**** STORED ROWS

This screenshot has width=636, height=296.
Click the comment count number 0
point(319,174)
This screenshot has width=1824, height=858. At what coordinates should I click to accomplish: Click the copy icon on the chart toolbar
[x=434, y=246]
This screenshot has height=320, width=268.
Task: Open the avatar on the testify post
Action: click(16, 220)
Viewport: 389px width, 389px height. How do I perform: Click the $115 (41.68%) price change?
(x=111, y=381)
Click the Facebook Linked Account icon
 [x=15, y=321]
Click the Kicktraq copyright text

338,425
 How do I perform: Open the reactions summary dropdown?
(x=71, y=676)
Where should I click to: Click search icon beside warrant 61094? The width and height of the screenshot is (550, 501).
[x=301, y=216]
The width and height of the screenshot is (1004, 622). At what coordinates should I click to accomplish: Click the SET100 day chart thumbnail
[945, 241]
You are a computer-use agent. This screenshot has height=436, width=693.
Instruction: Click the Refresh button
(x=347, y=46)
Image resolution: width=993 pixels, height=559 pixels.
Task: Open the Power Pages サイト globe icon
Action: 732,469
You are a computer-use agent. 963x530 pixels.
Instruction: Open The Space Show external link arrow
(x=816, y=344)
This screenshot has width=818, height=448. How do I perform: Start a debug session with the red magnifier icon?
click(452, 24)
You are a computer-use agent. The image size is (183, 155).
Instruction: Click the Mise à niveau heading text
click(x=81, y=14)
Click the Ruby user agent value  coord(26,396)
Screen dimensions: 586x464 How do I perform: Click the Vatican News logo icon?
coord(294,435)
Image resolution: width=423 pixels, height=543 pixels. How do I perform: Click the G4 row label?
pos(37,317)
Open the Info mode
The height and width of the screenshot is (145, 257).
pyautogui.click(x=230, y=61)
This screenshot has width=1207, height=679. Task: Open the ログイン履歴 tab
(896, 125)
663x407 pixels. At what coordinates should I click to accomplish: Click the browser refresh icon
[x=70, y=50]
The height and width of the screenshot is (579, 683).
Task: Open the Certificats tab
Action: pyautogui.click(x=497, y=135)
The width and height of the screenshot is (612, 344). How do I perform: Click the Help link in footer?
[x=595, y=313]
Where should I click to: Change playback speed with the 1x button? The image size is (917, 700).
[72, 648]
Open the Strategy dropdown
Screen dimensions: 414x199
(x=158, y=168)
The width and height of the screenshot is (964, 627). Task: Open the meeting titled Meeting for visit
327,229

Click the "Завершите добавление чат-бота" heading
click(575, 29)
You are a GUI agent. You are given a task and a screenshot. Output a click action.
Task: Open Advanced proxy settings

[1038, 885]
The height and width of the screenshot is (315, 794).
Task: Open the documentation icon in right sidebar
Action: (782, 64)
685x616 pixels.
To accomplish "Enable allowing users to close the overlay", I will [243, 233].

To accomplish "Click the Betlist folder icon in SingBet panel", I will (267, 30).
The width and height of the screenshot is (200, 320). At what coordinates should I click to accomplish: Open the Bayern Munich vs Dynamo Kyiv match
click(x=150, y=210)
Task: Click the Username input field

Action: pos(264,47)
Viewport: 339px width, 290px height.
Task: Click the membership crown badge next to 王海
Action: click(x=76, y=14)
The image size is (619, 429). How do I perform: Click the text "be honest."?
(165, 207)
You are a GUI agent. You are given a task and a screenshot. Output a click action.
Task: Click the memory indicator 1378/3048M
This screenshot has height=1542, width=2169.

********

◆ GOAL OF THE EXERCISE ◆
Rescale the items from the line with "You are a computer-use agent. 963x530 pixels." to the line with "click(x=81, y=14)", both included. Reproduce those lines in full, requests and all, with each coordinate in the answers multiplied by 1.1 and rounded to the nearest whole number (halves round up), leaving everything else unchanged.

◆ SOLUTION BELOW ◆
You are a computer-use agent. 963x530 pixels.
Instruction: Open The Space Show external link arrow
(x=898, y=378)
This screenshot has width=818, height=448. How do I perform: Start a debug session with the red magnifier icon?
click(497, 26)
You are a computer-use agent. The image size is (183, 155).
Instruction: Click the Mise à niveau heading text
click(x=89, y=15)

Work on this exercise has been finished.